- **Trecho do documento**:
↓
Todos os deputados apoiaram PEC no 1º turno; texto segue para análise do Senado

Os oito deputados federais de Mato Grosso do Sul votaram a favor da PEC (Proposta de Emenda à Constituição) que reduz a jornada semanal de trabalho e acaba com a escala 6×1 durante o primeiro turno da votação na Câmara dos Deputados, realizado nesta quarta-feira (27), em Brasília (DF).
Os oito deputados federais de Mato Grosso do Sul votaram a favor da PEC que reduz a jornada semanal de trabalho para 40 horas e extingue a escala 6×1. A proposta foi aprovada na Câmara com 472 votos a 22 no primeiro turno e 461 a 19 no segundo, e segue para o Senado. O texto prevê transição de 14 meses, proíbe redução salarial e mantém regimes diferenciados para setores essenciais.
↑
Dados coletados
↓
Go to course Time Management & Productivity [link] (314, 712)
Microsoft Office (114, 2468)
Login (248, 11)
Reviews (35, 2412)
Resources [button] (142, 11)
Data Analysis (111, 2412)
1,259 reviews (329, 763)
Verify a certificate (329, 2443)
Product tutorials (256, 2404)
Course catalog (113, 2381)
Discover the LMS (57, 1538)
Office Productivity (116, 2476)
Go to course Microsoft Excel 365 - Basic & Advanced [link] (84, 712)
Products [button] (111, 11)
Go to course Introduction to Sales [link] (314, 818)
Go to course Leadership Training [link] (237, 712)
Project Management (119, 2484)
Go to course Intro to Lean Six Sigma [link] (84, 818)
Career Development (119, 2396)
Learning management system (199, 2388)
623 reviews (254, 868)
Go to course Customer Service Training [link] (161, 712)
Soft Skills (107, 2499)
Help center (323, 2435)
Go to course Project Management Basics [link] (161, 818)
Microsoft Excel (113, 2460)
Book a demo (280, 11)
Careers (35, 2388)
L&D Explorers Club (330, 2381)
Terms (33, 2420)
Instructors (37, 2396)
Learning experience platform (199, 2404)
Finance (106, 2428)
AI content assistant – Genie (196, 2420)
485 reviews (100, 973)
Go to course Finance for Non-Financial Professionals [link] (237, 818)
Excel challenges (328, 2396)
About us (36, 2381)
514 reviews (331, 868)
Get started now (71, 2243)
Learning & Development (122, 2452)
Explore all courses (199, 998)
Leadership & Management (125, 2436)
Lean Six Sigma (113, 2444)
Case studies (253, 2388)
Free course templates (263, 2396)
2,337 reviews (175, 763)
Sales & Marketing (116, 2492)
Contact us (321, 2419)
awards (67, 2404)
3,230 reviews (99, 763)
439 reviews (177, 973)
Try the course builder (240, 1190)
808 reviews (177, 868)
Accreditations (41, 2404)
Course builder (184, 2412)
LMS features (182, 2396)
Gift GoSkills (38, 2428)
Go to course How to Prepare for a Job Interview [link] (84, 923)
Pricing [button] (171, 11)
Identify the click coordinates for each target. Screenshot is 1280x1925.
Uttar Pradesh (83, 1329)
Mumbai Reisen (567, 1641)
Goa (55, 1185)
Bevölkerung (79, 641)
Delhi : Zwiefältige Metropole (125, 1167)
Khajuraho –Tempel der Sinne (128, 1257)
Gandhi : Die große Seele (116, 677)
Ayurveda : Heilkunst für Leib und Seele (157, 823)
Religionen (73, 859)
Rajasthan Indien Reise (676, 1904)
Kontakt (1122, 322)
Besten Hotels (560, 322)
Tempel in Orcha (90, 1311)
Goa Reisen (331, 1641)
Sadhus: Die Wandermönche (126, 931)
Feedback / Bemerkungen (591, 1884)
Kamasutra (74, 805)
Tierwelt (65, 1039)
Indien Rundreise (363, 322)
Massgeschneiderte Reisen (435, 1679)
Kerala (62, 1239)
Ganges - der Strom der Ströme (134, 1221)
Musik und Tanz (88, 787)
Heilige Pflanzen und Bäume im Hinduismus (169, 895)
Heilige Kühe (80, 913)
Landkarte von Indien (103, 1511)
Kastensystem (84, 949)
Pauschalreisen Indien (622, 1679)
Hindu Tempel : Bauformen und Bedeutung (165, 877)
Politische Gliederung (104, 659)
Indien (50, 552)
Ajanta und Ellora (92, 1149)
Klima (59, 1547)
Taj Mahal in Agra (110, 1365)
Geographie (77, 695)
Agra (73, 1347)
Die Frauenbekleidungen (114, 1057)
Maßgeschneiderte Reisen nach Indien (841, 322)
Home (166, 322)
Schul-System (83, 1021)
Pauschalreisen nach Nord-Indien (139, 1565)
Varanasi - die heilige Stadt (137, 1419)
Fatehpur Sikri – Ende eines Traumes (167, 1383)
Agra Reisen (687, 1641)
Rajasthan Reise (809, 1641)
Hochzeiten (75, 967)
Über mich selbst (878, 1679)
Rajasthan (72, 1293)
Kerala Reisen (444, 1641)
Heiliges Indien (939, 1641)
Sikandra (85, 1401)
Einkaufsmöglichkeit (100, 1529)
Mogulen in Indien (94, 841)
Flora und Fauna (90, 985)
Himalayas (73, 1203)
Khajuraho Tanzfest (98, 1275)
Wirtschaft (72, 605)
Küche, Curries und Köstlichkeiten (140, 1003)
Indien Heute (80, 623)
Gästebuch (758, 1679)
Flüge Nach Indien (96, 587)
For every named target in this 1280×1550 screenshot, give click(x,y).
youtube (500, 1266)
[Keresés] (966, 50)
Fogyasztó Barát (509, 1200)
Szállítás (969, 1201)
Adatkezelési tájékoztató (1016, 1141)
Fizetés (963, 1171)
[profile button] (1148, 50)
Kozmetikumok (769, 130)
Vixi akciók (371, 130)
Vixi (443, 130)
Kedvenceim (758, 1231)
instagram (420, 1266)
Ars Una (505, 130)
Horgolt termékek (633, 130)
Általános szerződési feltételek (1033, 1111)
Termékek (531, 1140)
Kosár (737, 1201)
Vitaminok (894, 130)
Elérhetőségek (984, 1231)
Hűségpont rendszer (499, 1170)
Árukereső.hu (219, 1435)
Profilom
↑
- **Tarefa proposta**:
Reproduza na íntegra o texto sobre a votação da PEC da escala 6×1.

- **Resposta**:
Todos os deputados apoiaram PEC no 1º turno; texto segue para análise do Senado

Os oito deputados federais de Mato Grosso do Sul votaram a favor da PEC (Proposta de Emenda à Constituição) que reduz a jornada semanal de trabalho e acaba com a escala 6×1 durante o primeiro turno da votação na Câmara dos Deputados, realizado nesta quarta-feira (27), em Brasília (DF).
Os oito deputados federais de Mato Grosso do Sul votaram a favor da PEC que reduz a jornada semanal de trabalho para 40 horas e extingue a escala 6×1. A proposta foi aprovada na Câmara com 472 votos a 22 no primeiro turno e 461 a 19 no segundo, e segue para o Senado. O texto prevê transição de 14 meses, proíbe redução salarial e mantém regimes diferenciados para setores essenciais.